Dataset entries
=== Begin Enclosure ===

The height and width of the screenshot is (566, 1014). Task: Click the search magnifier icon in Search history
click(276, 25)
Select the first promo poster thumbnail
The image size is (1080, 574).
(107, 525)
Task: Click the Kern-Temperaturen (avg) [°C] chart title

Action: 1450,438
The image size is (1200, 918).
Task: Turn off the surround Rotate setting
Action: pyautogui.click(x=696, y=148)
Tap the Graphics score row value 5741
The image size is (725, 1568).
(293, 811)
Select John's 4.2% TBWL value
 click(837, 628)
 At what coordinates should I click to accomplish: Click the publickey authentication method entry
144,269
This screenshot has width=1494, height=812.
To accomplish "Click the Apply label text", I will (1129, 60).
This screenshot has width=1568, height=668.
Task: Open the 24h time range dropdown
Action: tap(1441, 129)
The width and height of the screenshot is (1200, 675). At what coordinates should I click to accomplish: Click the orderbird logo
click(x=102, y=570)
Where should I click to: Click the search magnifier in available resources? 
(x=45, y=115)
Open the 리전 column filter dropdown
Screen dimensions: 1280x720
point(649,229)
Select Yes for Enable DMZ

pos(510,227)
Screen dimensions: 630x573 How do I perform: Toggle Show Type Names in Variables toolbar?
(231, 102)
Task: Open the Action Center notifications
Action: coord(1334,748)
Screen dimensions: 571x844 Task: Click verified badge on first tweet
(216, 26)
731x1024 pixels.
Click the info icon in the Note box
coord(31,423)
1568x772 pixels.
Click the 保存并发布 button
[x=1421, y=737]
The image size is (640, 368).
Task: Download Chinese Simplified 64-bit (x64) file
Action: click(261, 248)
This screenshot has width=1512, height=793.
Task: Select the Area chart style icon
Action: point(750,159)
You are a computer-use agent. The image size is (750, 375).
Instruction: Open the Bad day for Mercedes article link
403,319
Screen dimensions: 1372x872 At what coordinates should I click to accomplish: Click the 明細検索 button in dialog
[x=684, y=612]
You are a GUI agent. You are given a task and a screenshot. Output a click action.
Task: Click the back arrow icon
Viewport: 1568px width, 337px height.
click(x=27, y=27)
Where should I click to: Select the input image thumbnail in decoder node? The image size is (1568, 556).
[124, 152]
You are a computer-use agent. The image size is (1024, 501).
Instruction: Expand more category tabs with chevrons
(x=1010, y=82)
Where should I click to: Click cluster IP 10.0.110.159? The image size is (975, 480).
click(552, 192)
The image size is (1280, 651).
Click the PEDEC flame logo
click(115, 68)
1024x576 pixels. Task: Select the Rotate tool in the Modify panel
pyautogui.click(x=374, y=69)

=== End Enclosure ===

Instructions to follow:
Search the entries for the string "computer" and copy each line where it occurs.

Response to the task:
You are a computer-use agent. The image size is (750, 375).
You are a computer-use agent. The image size is (1024, 501).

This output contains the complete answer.